_Entries from a dataset_
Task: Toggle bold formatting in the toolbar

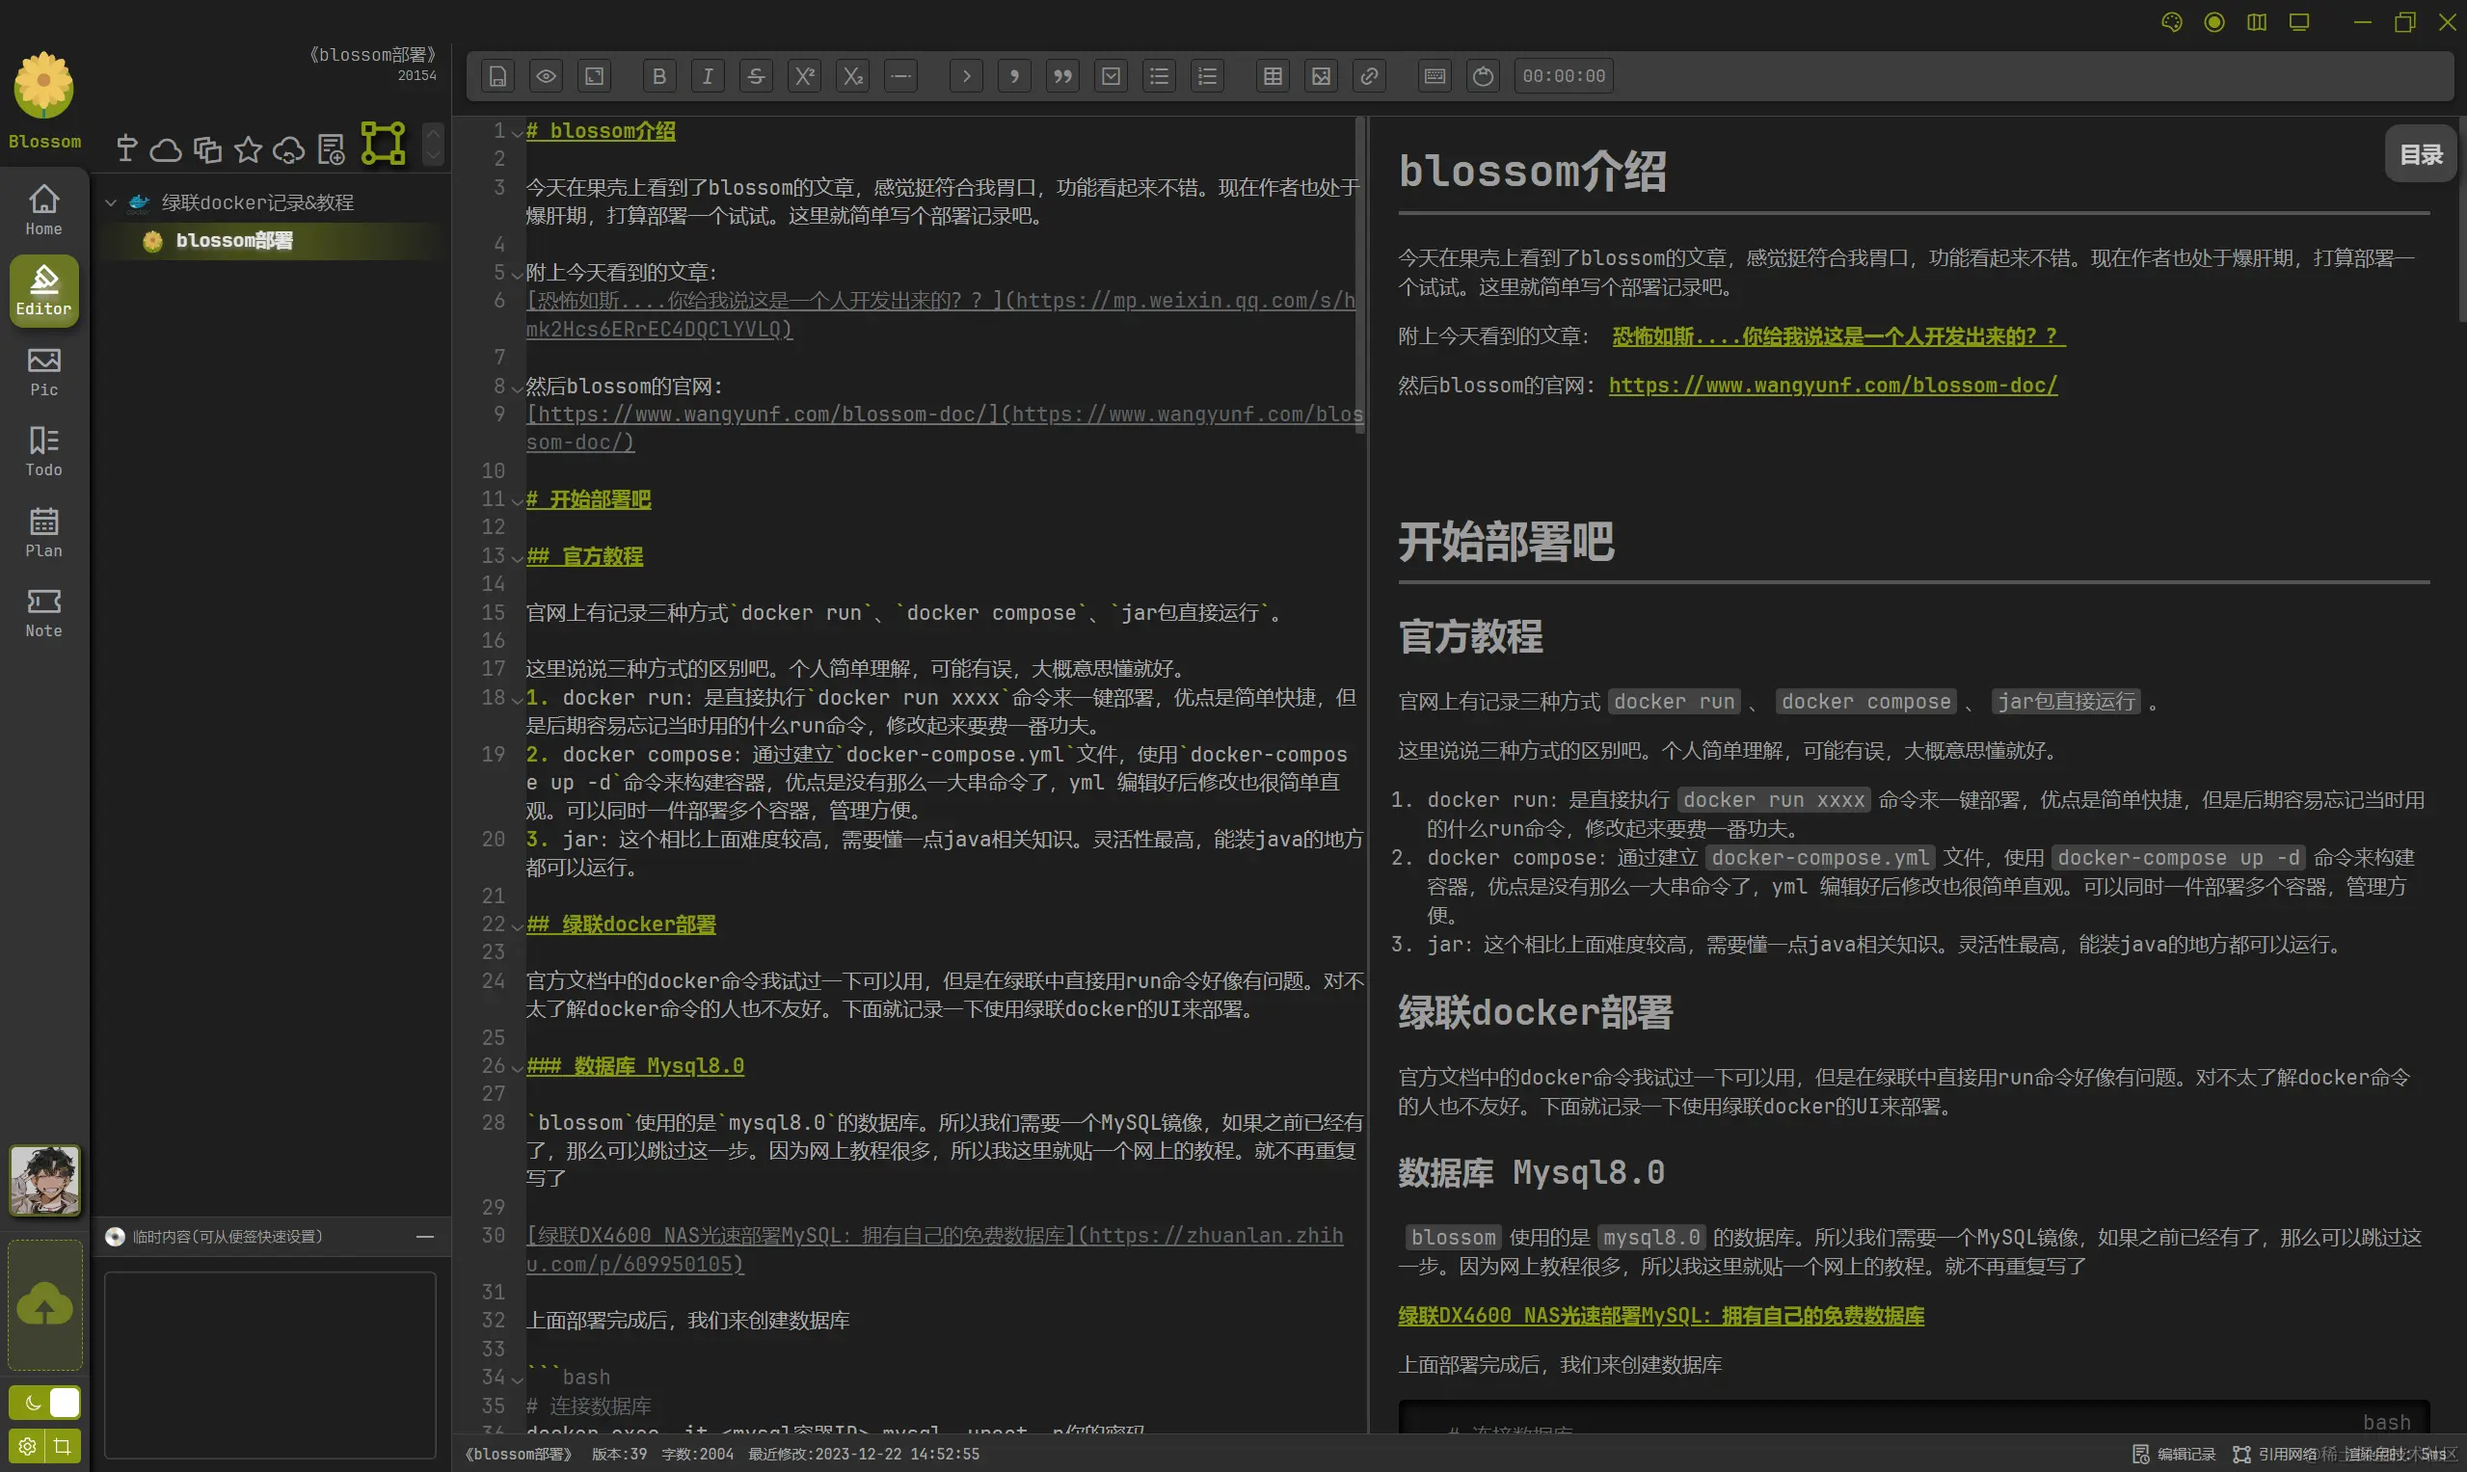Action: 658,75
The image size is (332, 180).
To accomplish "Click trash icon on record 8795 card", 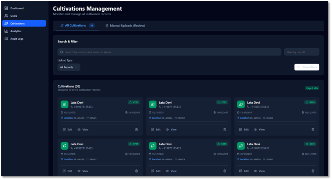I will pyautogui.click(x=136, y=171).
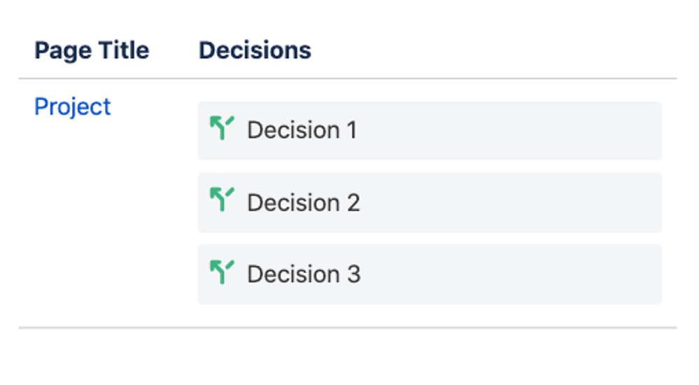Click the divider line under the column headers

(348, 78)
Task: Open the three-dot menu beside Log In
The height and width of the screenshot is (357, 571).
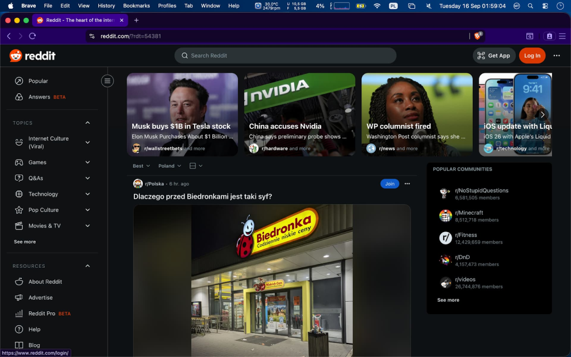Action: 557,55
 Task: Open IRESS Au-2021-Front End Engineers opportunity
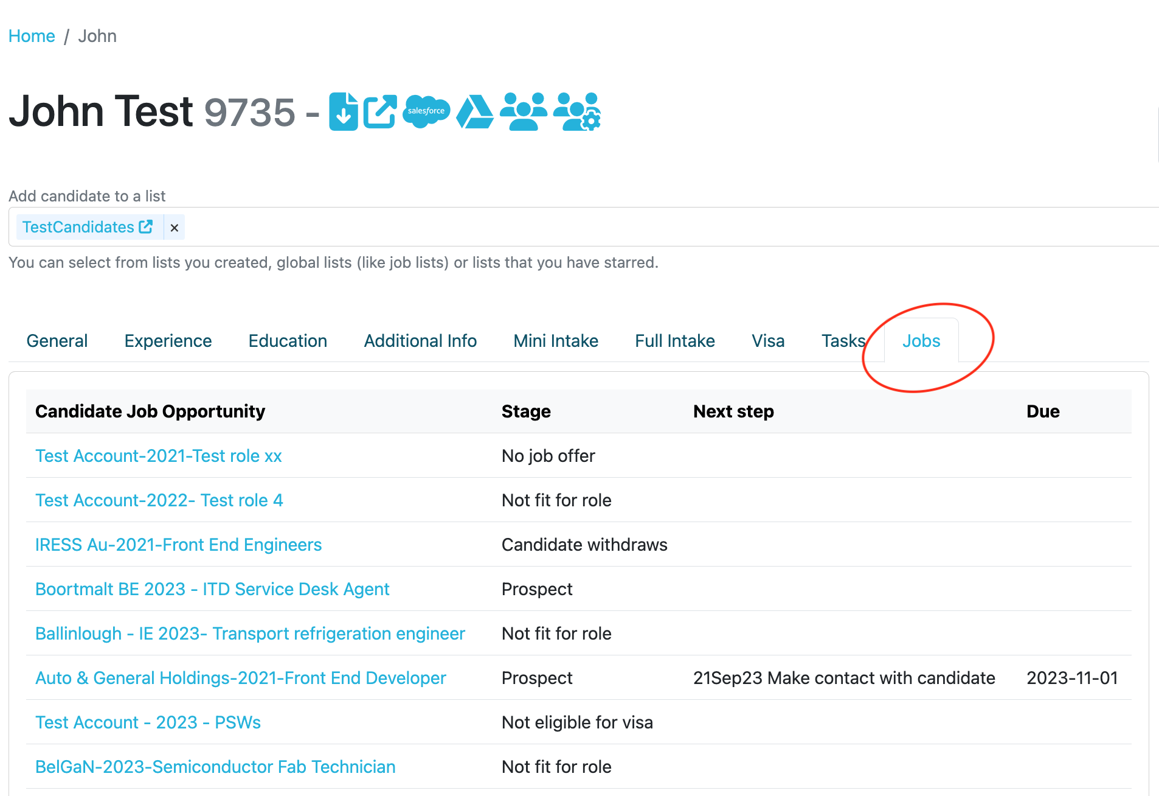click(178, 544)
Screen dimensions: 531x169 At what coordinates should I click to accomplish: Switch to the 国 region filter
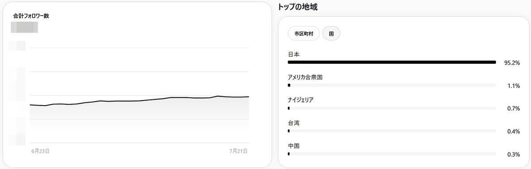coord(331,34)
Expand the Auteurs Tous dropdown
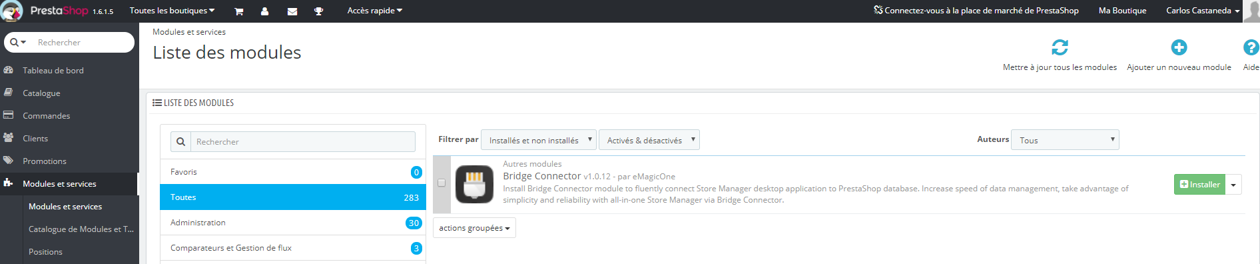 tap(1065, 140)
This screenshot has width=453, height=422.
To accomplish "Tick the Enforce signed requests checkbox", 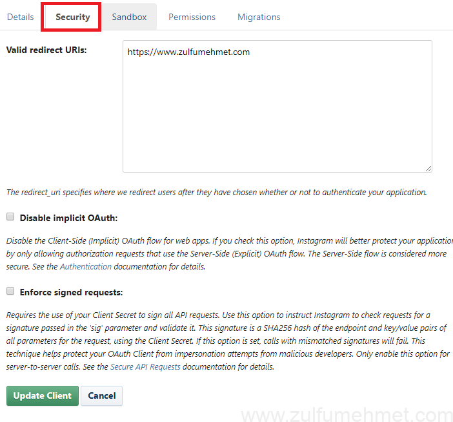I will [x=10, y=291].
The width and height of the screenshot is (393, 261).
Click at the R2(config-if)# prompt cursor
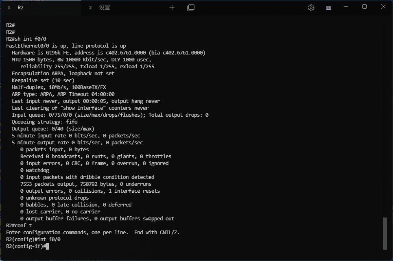pyautogui.click(x=48, y=246)
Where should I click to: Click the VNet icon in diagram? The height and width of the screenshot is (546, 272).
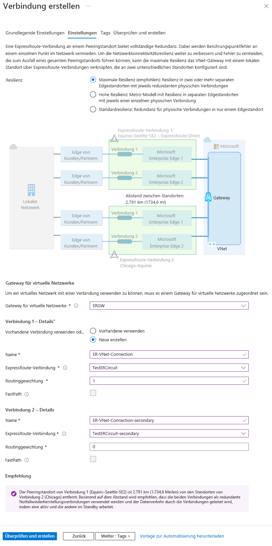212,245
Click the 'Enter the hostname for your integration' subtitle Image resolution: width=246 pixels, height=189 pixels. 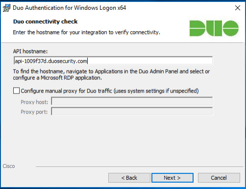coord(86,32)
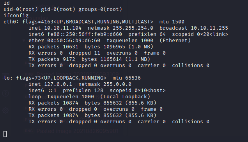
Task: Open the faint sunday folder entry
Action: pyautogui.click(x=39, y=18)
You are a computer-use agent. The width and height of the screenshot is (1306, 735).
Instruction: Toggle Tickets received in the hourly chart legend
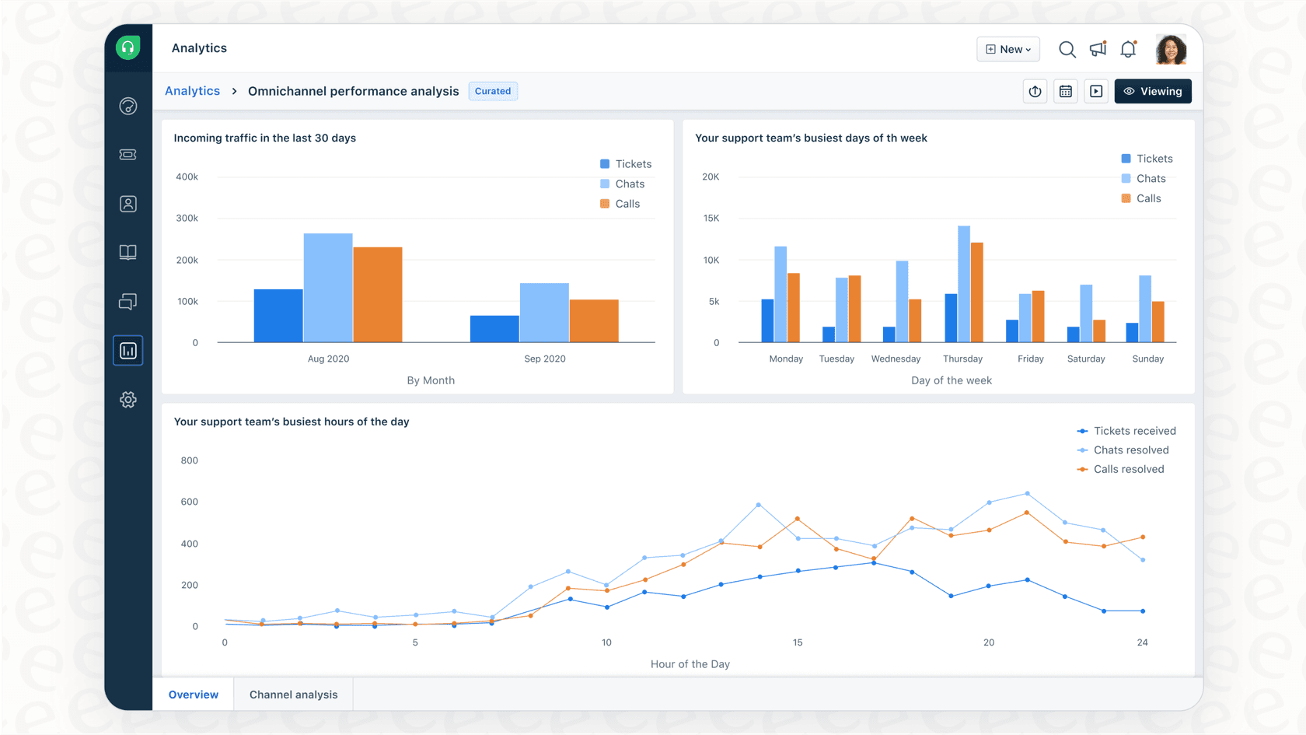[1126, 430]
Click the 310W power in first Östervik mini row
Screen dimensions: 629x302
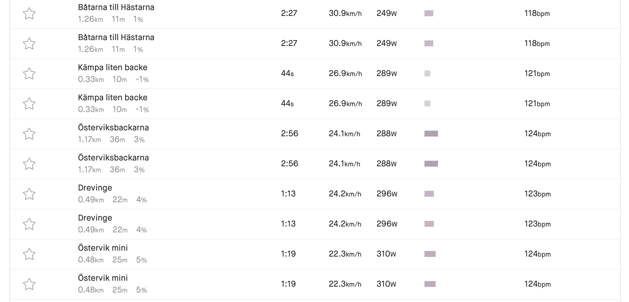pyautogui.click(x=386, y=254)
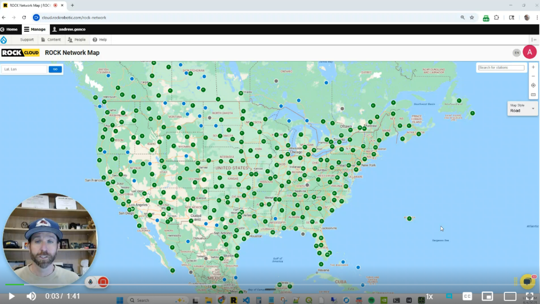Screen dimensions: 540x304
Task: Open the Drupal droplet icon in admin toolbar
Action: (4, 39)
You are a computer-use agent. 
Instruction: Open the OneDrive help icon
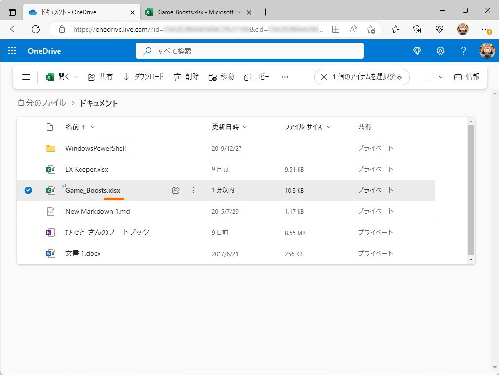pos(463,51)
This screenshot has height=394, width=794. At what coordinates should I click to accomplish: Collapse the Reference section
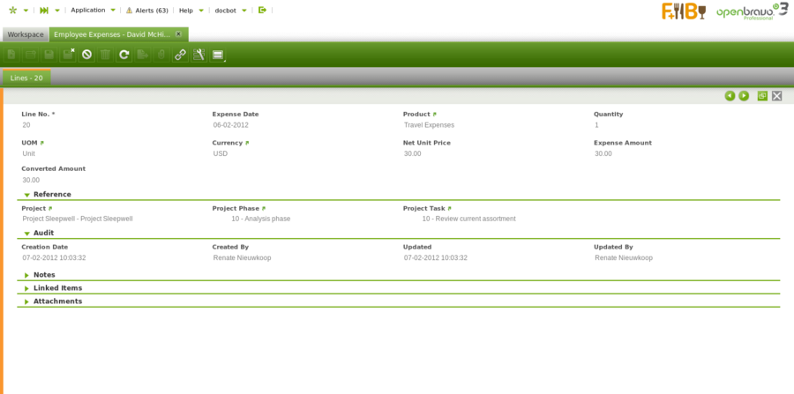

_WHAT IS REQUIRED_
Identify each line in the listing above that contains the word "Instruction". Uppercase and lowercase must match.

_EXPECTED OUTPUT_
Instruction: Toggle Tickets received in the hourly chart legend
Instruction: Open the OneDrive help icon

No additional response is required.